Objective: The study aims to investigate the long-term impacts of traumatic brain injury (TBI) on neuroinflammation and neuronal apoptosis in pediatric and adult mice, specifically focusing on how age-at-injury influences these processes.
Methods: Controlled cortical impact (CCI) was used to induce TBI in pediatric (21-25 days old) and adult (8-12 weeks old) C57Bl/6 male mice. Neuroinflammation was evaluated through immunoreactivity for Iba-1 and GFAP, while apoptosis was assessed using markers such as Bax, Bcl- 2, and pro-caspase-3. Additionally, HSP70 expression was measured to understand the stress response.

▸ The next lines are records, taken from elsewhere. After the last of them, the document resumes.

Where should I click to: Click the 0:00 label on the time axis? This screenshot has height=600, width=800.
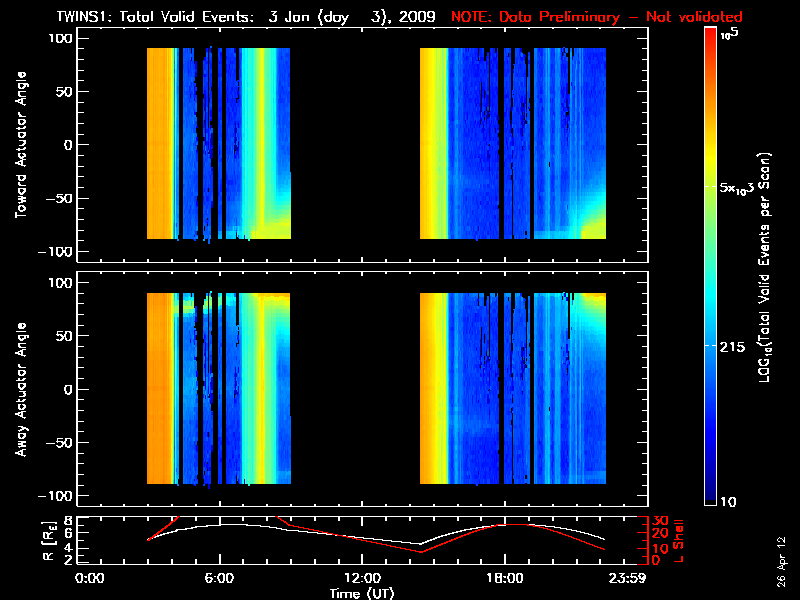click(x=90, y=579)
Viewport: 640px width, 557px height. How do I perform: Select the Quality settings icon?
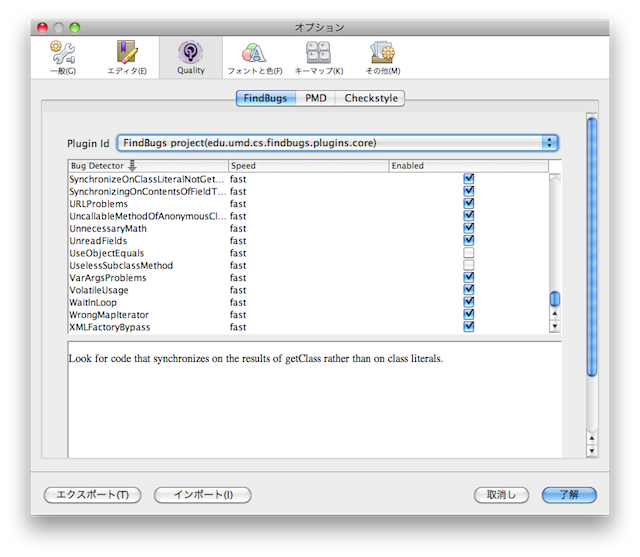pyautogui.click(x=190, y=58)
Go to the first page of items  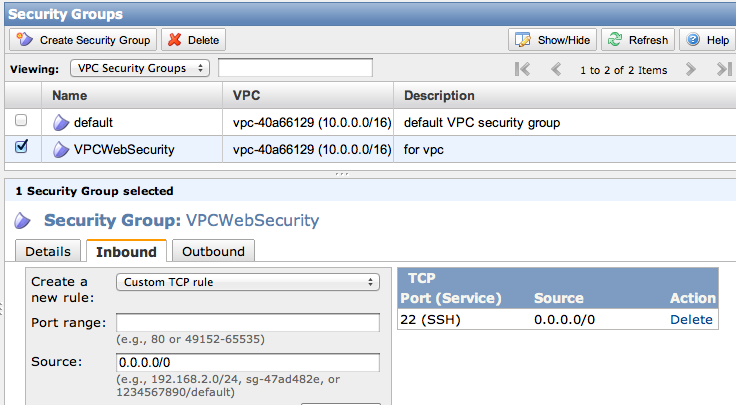pyautogui.click(x=522, y=69)

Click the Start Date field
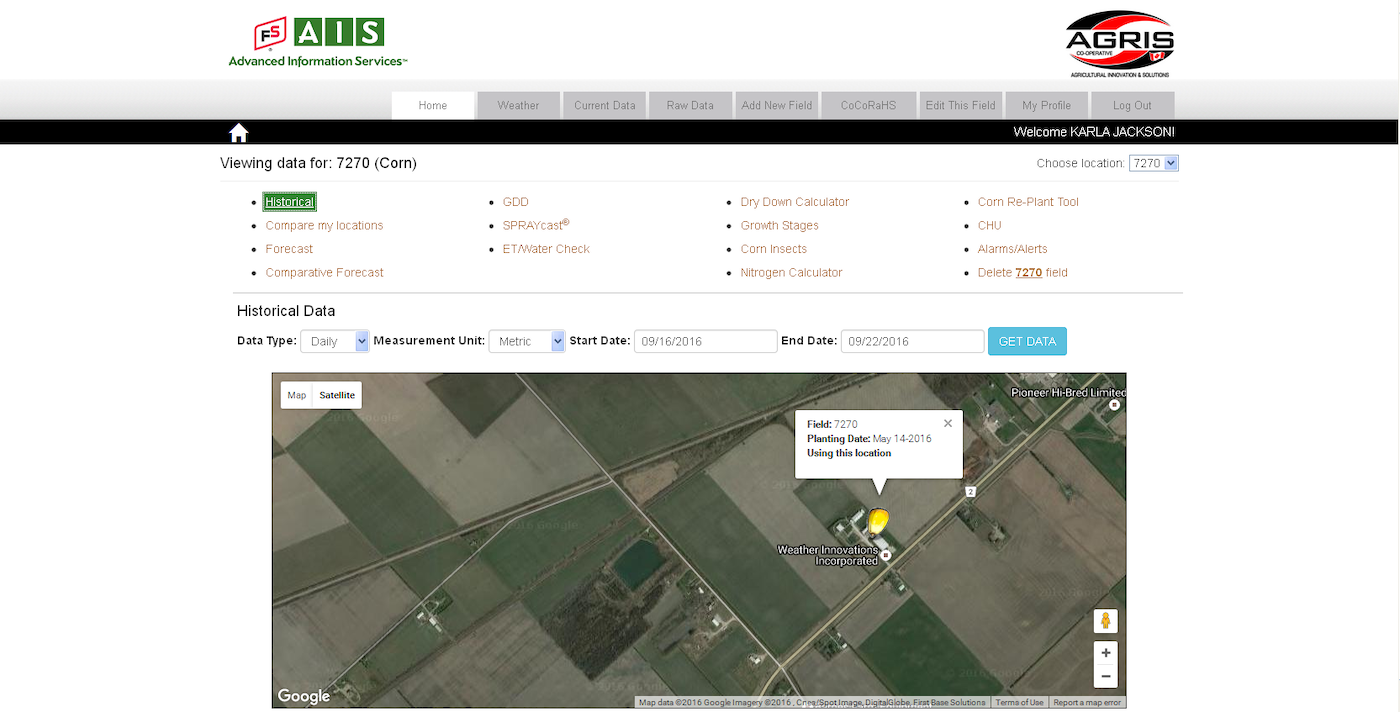click(x=705, y=341)
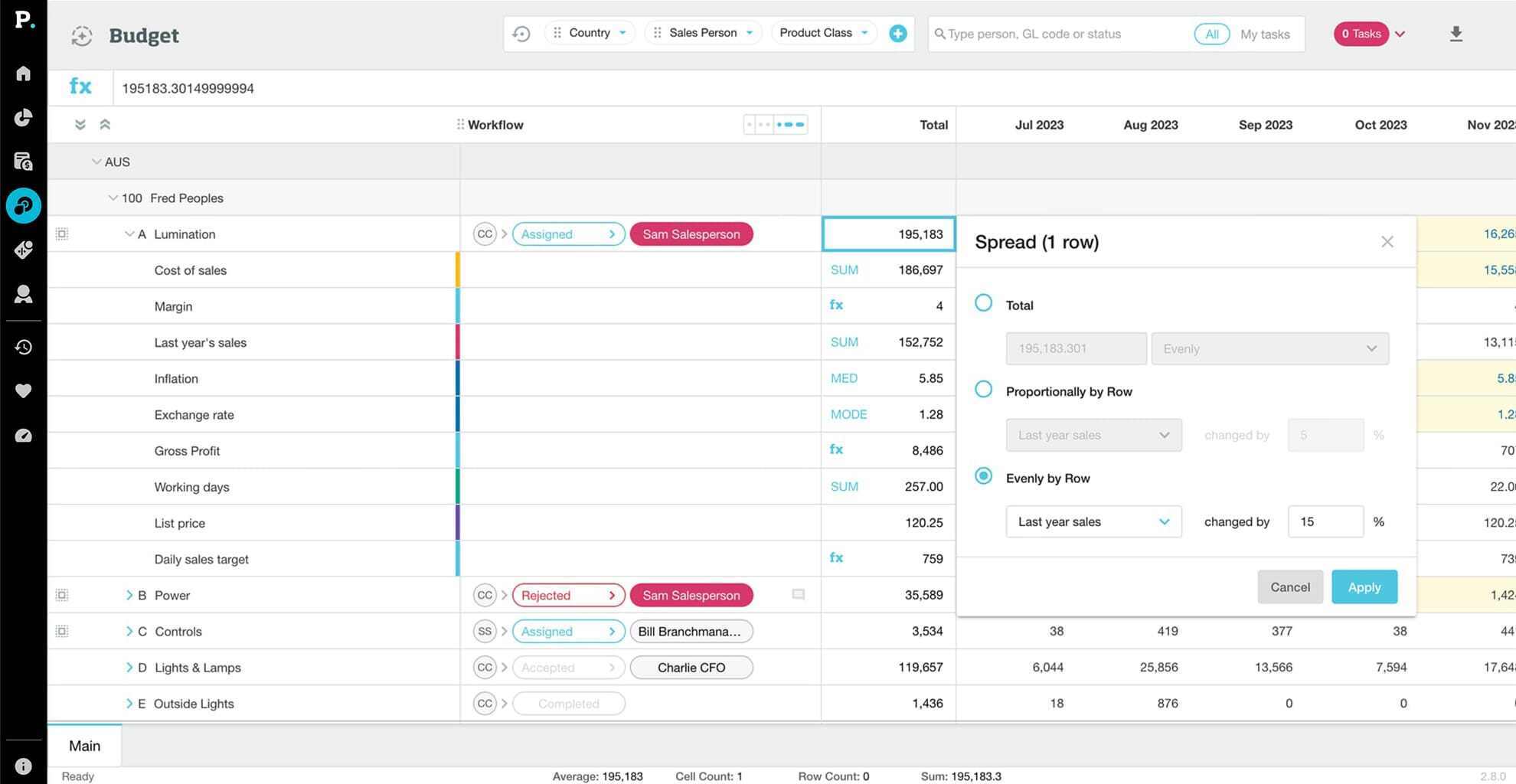Viewport: 1516px width, 784px height.
Task: Open the heart favorites icon in sidebar
Action: [24, 391]
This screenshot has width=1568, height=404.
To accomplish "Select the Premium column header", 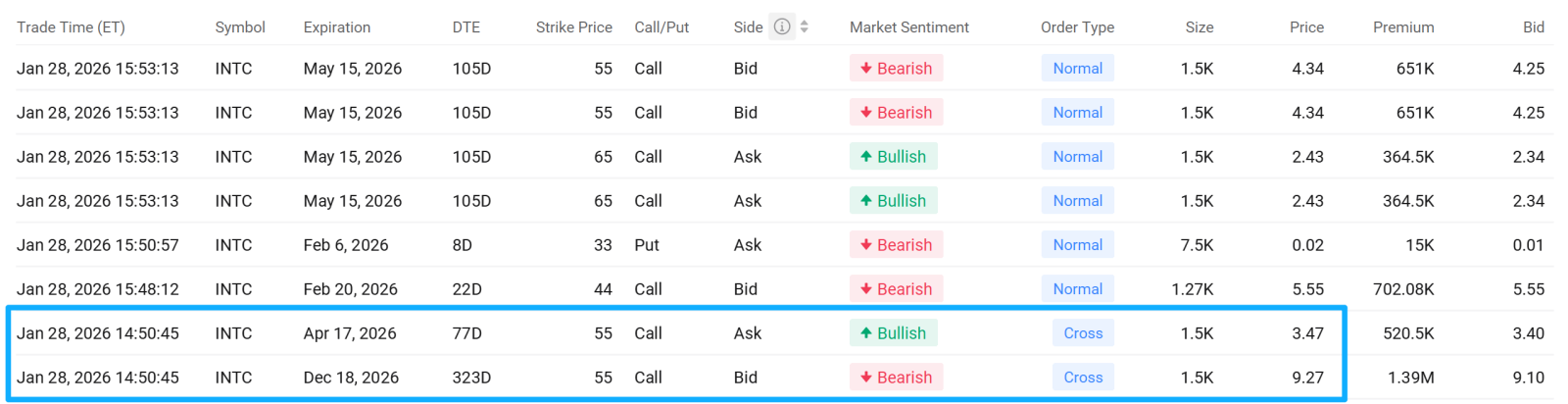I will pos(1403,27).
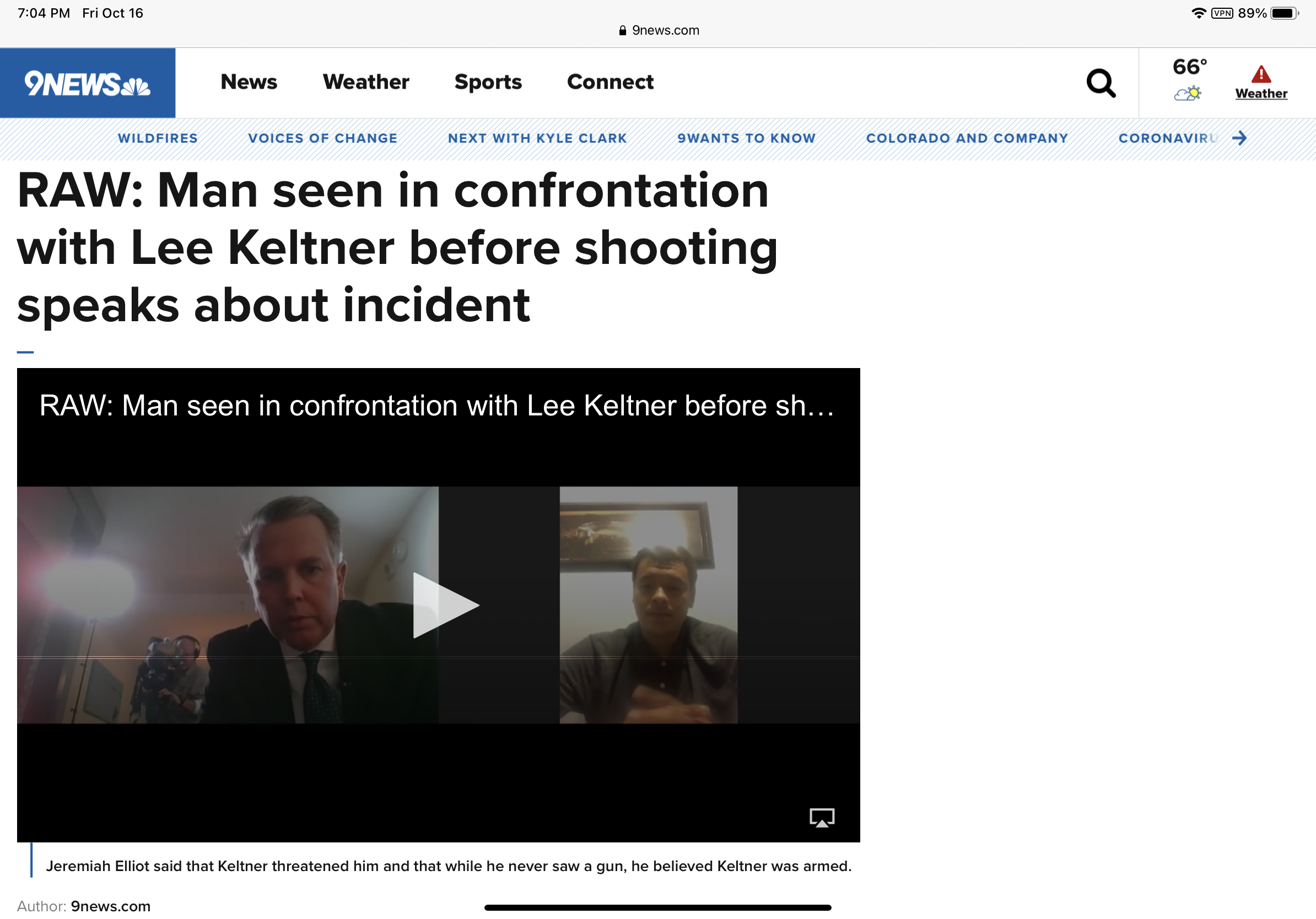Visit the Wildfires topic link
This screenshot has width=1316, height=919.
[158, 138]
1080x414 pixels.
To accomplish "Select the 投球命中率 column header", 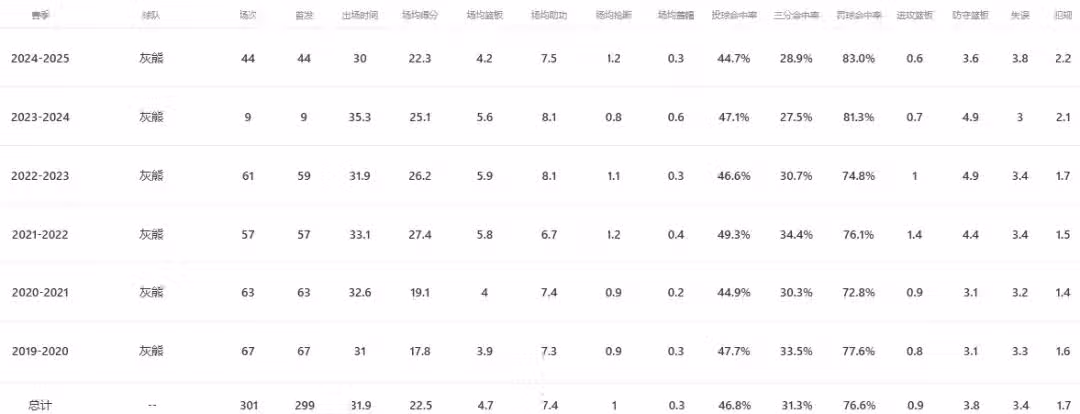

Results: Following CCI, pediatric mice exhibited a significant reduction in NeuN expression(p < 0.001), significant increase in GFAP (p < 0.01) and AIF-1/Iba1 expression (p < 0.05) at 3 dpi compared to sham controls. In contrast, adult mice exhibited no significant change in AIF-1/Iba1 expression and a less pronounced increase in GFAP (p < 0.05) at 3 dpi compared to sham controls. Pediatric mice demonstrated a more significant increase in Bax/Bcl-2 ratio at 7 dpi (p < 0.01), While adult mice a little weak significant increase in Bax/Bcl-2 ratio at 7 dpi (p < 0.05). Both age groups showed a significant but transient increase in HSP70 levels at 7 dpi, which normalized by 90 dpi.
Conclusions: Pediatric and adult mice exhibited significant time-dependent differences in neuroinflammation and apoptosis following TBI, with pediatric mice showing more intense early responses, highlighting age-specific vulnerabilities in post-injury outcomes. Both age groups showed a significant but transient increase in HSP70 expression, suggesting an acute stress response postinjury.
Keywords: Age-at-Injury; Apoptosis; Controlled cortical impact; Heat shock protein 70; Neuro-inflammation; Neuroprotection.